How does she know?
I read your article “Baroness Royall tackles root of ‘anti-Semitism virus’ in Oxford Labour Club” (August 4). The baroness raises two issues in her report that should not go unchallenged.
The first concerns anti-Zionism. The baroness recognizes that anti-Zionism is used to disguise anti-Semitism, but she states that anti-Zionism is not, in itself, anti-Semitic. I strongly disagree.
We can divide anti-Zionists into two broad groups: Jews and non-Jews. There are Jews whose hostility to the idea of a Jewish state is based on personal experience that finds living in the Diaspora pleasant and nonthreatening. There are others who feel they have been deprived, either directly or indirectly, of due recognition by Israel. Others find that living in Israel or accepting its customs interferes with their chosen life style.

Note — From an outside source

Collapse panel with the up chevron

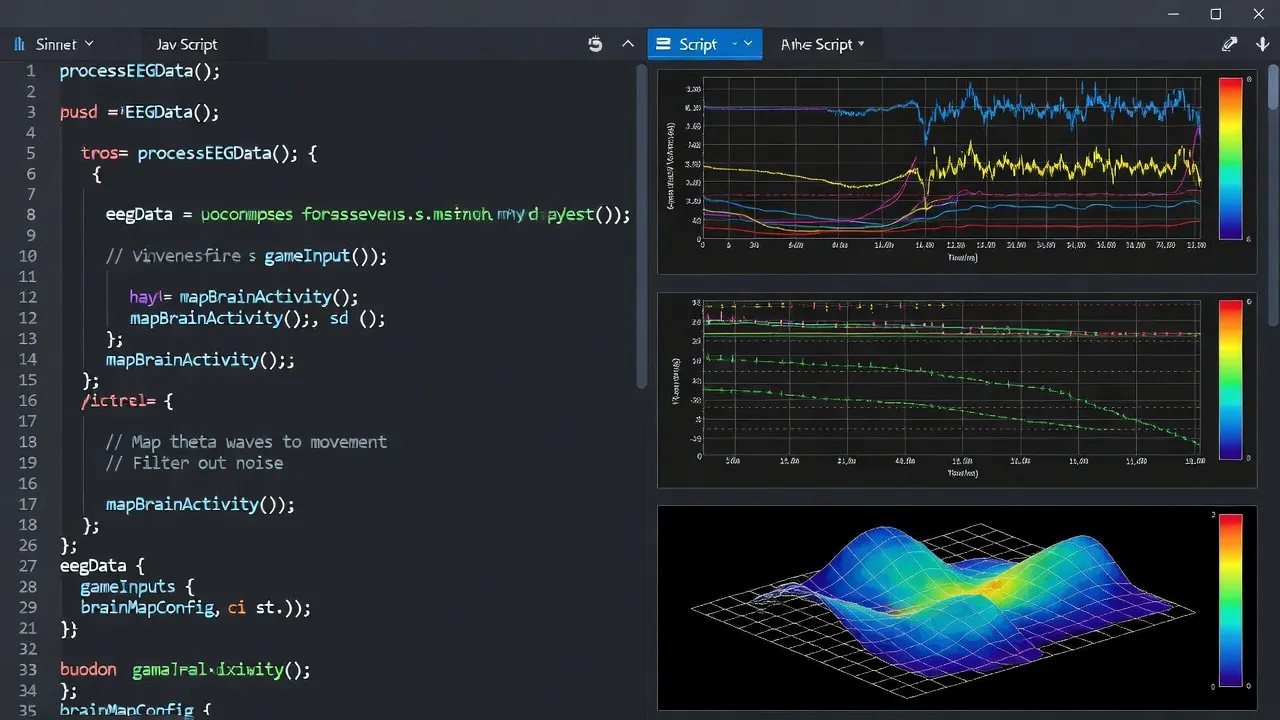pyautogui.click(x=628, y=44)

We Jews can debate these matters among ourselves, but this is not an area in which non-Jews should be involved. People who are not Jewish should recognize that the relationship between Jews and non-Jews has been far from satisfactory, and it is conceit if someone who is not Jewish tries to tell us what is best for us. It reeks of the patronizing attitude of former colonial overlords.
The other issue concerns the popular trope that all governments can be criticized, including the government of Israel.
This trope is slovenly. It omits a crucial word: validity. Criticism that is ill-informed, distorted, based on ignorance or the type that descends to abuse does not meet that criterion.